À FAIRE »
a. Recopiez, dans l'extrait proposé, tout ce qui va de « Tom & Laetitia » jusqu'à « discret du repas. ».
b. Selon l'extrait proposé, quelles sont les deux activités de Laetitia Troussel ?

EXTRAIT PROPOSÉ »
----

Tom & Laetitia : détournement d’usages et fabrication de récits
Cantine-comptine est imaginé par Tom Hébrard, designer et artiste, et Laetitia Troussel, conteuse et productrice d’événements. Ce projet est issu de la rencontre entre nos deux pratiques artistiques : le détournement d’usages et la fabrication de récits ; autrement dit, le design et le conte. Tous les deux sont des arts de la projection et du récit qui ont ce pouvoir de faire muter le réel au contact des idées. Travailler autour des manières d’être ensemble lors d’un repas, c’est créer de nouvelles écritures conviviales qui rendent ces imaginaires visibles. Cantine-comptine est donc un jeu de rôle entre l’imaginaire et l’existence, jusqu’à ce que l’un prenne la teinte de l’autre.
L’art discret du repas.

----

DONNÉES FOURNIES »
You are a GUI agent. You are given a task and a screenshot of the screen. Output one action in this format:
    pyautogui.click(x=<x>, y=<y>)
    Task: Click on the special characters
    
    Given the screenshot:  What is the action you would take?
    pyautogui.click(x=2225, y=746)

----

CORRIGÉ »
a.
Tom & Laetitia : détournement d’usages et fabrication de récits
Cantine-comptine est imaginé par Tom Hébrard, designer et artiste, et Laetitia Troussel, conteuse et productrice d’événements. Ce projet est issu de la rencontre entre nos deux pratiques artistiques : le détournement d’usages et la fabrication de récits ; autrement dit, le design et le conte. Tous les deux sont des arts de la projection et du récit qui ont ce pouvoir de faire muter le réel au contact des idées. Travailler autour des manières d’être ensemble lors d’un repas, c’est créer de nouvelles écritures conviviales qui rendent ces imaginaires visibles. Cantine-comptine est donc un jeu de rôle entre l’imaginaire et l’existence, jusqu’à ce que l’un prenne la teinte de l’autre.
L’art discret du repas.

b. Elle est conteuse et productrice d'événements.